The Digital Media tax credit program has resulted in the attraction of major technology companies to Louisiana, such as Electronic Arts, which are creating more than 1,000 new jobs in Louisiana. Additionally, the program has helped to cultivate younger, high-growth companies.
Taking advantage of Digital Media tax credits and support from Louisiana FastStart, Shreveport-based companies Twin Engine Labs and Moonbot Studios recently partnered to create a new iPad app called “The Fantastic Flying Books of Mr. Morris Lessmore”. The app was developed completely in Louisiana with 100-percent Louisiana talent. It recently received accolades from a variety of publications around the country, including the San Francisco Chronicle and The New York Times, which have highlighted it as one of the best examples of the next generation of interactive children’s books. Wired.com called it “game changer”. Both companies are less than two years old and have a combined workforce of more than 40 in Shreveport.
“Digital media and software development is Louisiana’s top high-growth industry sector, and it currently is growing at a rate higher than 100 percent per year,” said LED Secretary Stephen Moret. “We are thrilled that Gov. Jindal and the Legislature have adopted changes to the Digital Media tax credit program that make it even stronger, as this industry will continue to be a major focus of our business development efforts for years to come. Over the next three to five years, this industry will create thousands of new, high-paying jobs for Louisiana citizens.” Moret added, "We also are delighted that the Technology Commercialization program is being extended as this will help to catalyze even more job-creating collaborations between universities and the private sector in the future. Together, these two programs will help Louisiana attract more knowledge-based, high tech jobs in the years ahead."
“In the months prior to our launch of Twin Engine Labs, Louisiana seemed like a great place to come back home to, but not exactly the tech bubble we were accustomed to in San Francisco and other markets. The fact that every single one of our projects garners these amazing digital media tax credits shows that Louisiana is the next up-and-coming tech hub and is thinking in a very innovative way,” said Ken Hanson, co-founder of Twin Engine Labs with his twin brother, Keith. “We have benefited greatly from everything that Louisiana’s doing, the greatest of which has been growing our company from a pair of identical twins to a staff of 13 designers and engineers in just nine months, and in turn increasing our revenue by 400 percent.”

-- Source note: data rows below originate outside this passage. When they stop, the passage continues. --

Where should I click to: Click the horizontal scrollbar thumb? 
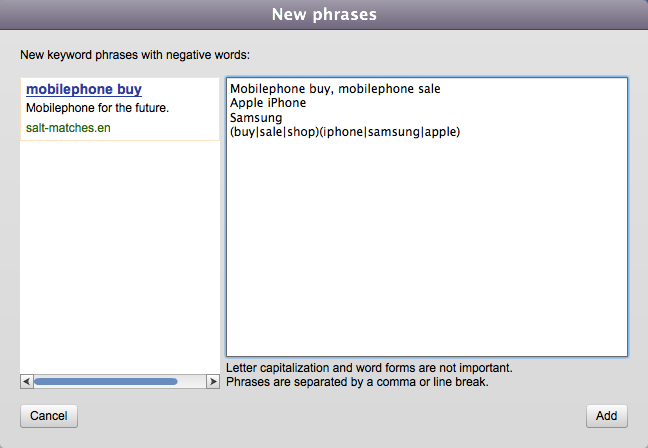(x=106, y=381)
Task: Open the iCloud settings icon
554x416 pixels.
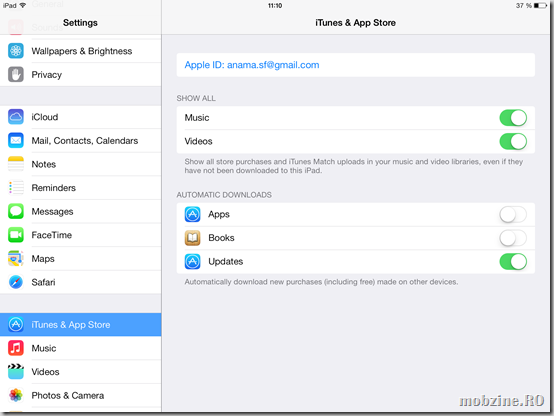Action: pyautogui.click(x=16, y=117)
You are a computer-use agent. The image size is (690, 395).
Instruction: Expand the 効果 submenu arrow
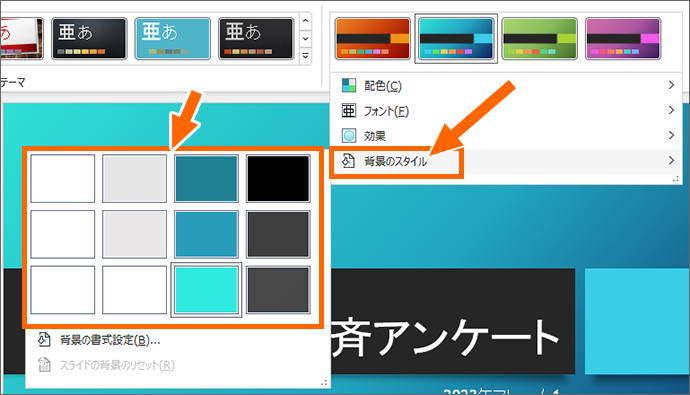(671, 135)
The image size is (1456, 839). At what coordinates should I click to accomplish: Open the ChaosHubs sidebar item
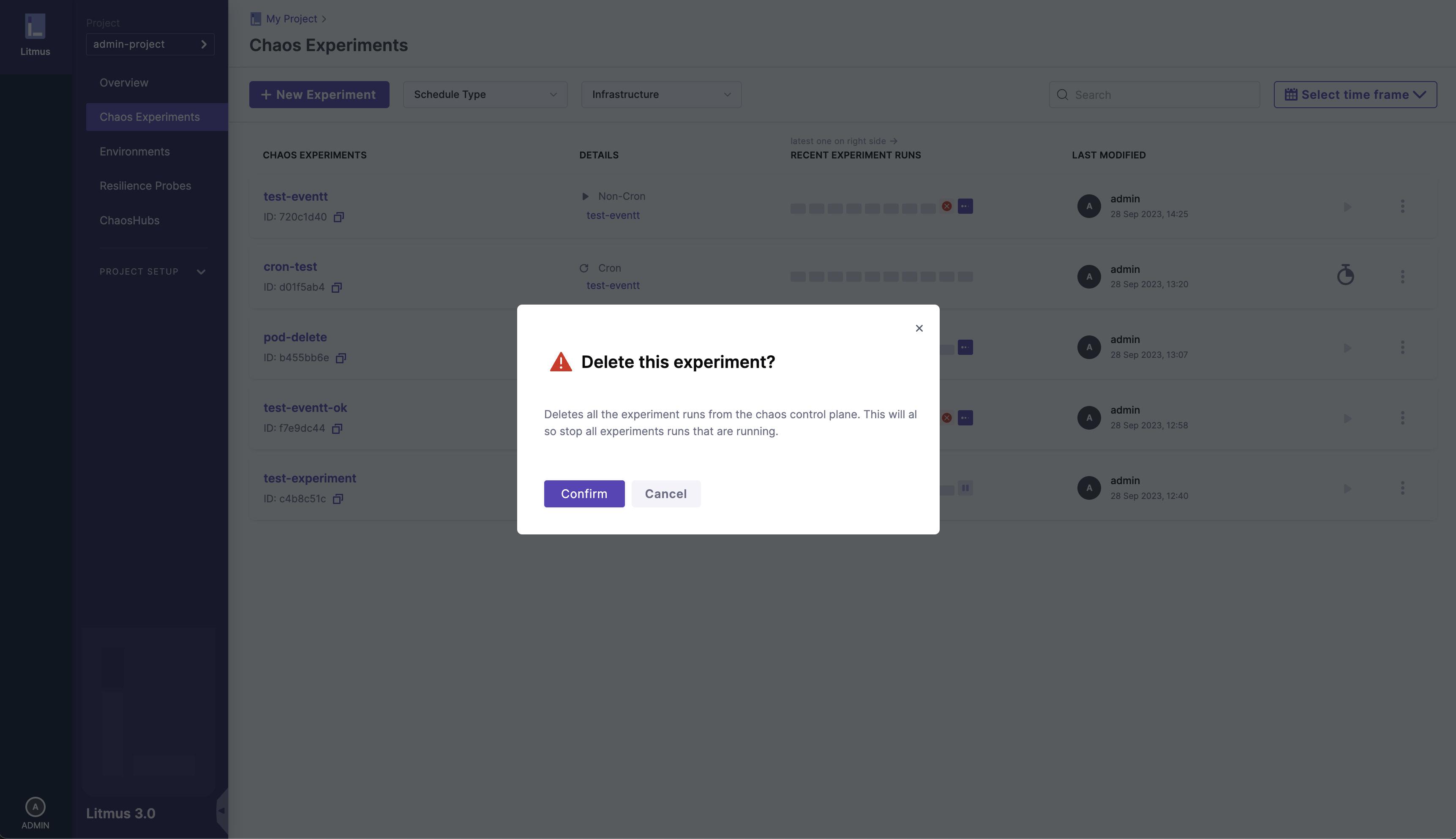(130, 221)
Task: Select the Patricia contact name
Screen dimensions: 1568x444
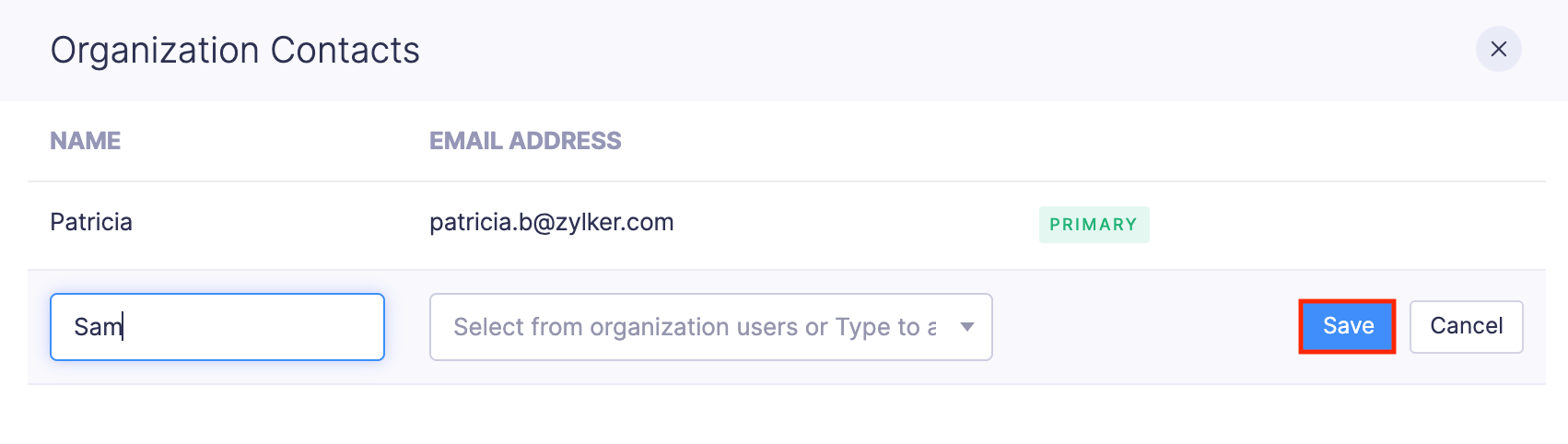Action: click(91, 222)
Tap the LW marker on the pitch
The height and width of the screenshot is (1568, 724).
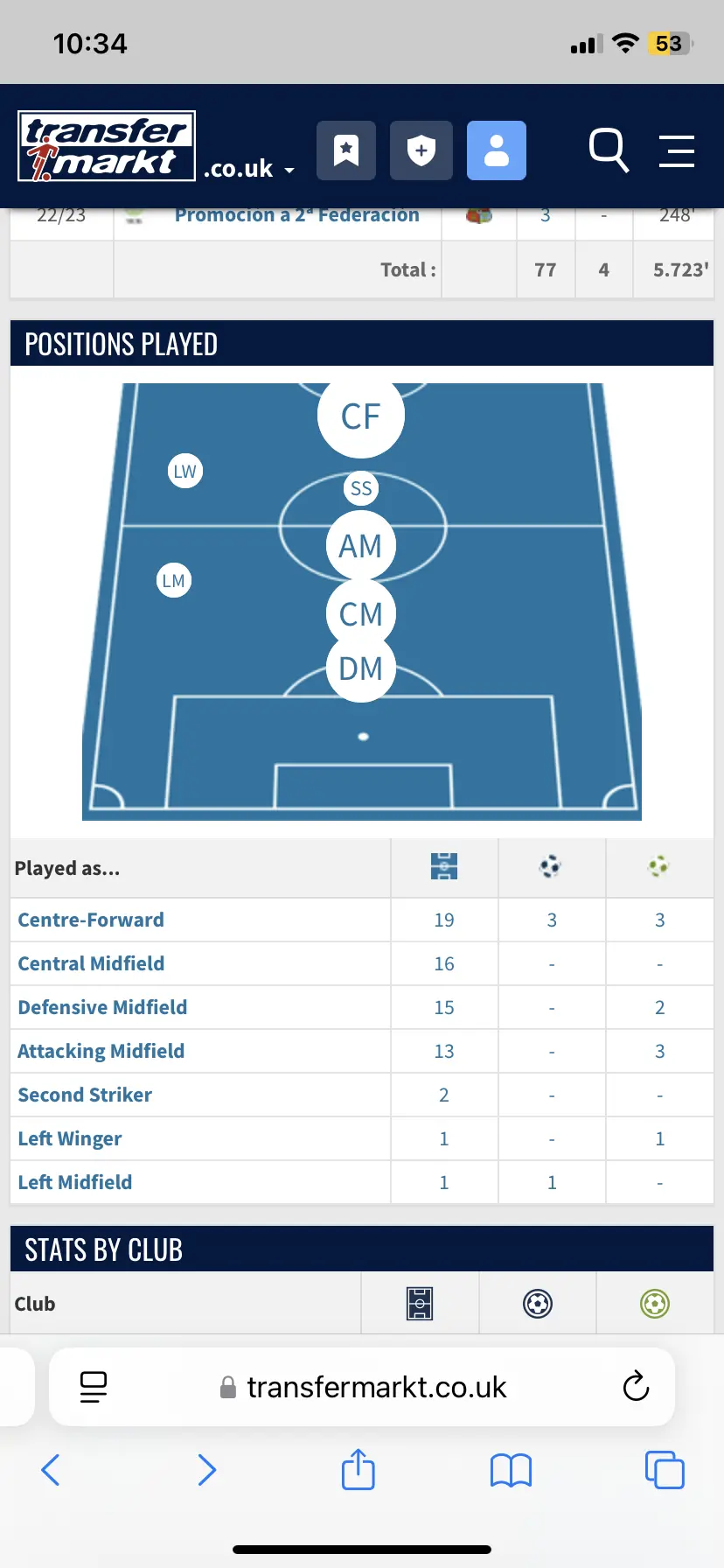[x=184, y=472]
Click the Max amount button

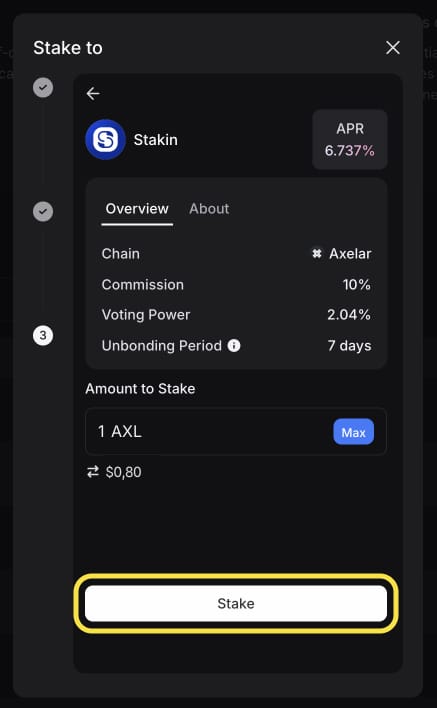tap(353, 432)
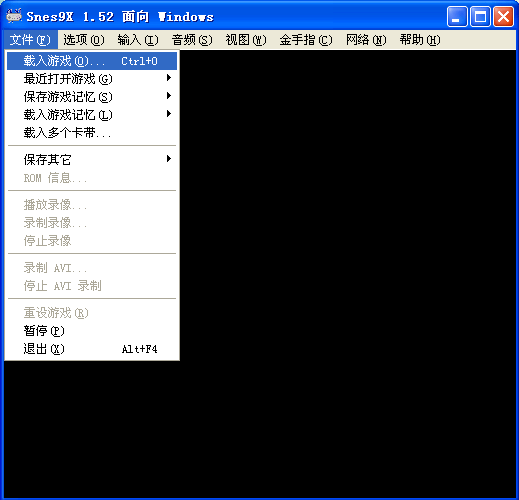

“We're a startup company. We didn't necessarily have the wherewithal to go down that path and create the iPad book,” said Lampton Enochs, Managing Partner of Moonbot Studios. “But with help from FastStart, we were able to create the (Morris Lessmore) iPad book.” Enochs added, “Taking advantage of Louisiana’s Digital Media tax credits program, our company is fully committed to growing in the digital interactive field. We submitted a second app to Apple just days ago, and that will be approved, we hope, and launched in the next couple of weeks. This is something we wouldn’t have been able to do without assistance from LED. We are good example of how these targeted incentive programs can help us recruit and train talent that wasn’t here before.”
“The technology-based tax incentives have helped Embera cultivate relationships within Louisiana, in particular between the LSU-Health Sciences Center and Biospace One in Shreveport, and the Pennington Biomedical Research Center in Baton Rouge, where many of our FDA trials will be held,” said Ross Barrett, board Chairman of Embera. “Louisiana offers world-class expertise, as evidenced by the research in Dr. Nicholas Goeders pharmacology lab at LSU-HSC in Shreveport. This expertise, along with the facilities at the BioSpace incubator and the Pennington Biomedical Research Center in Baton Rouge, will contribute to Embera’s progress as it advances through the FDA process.”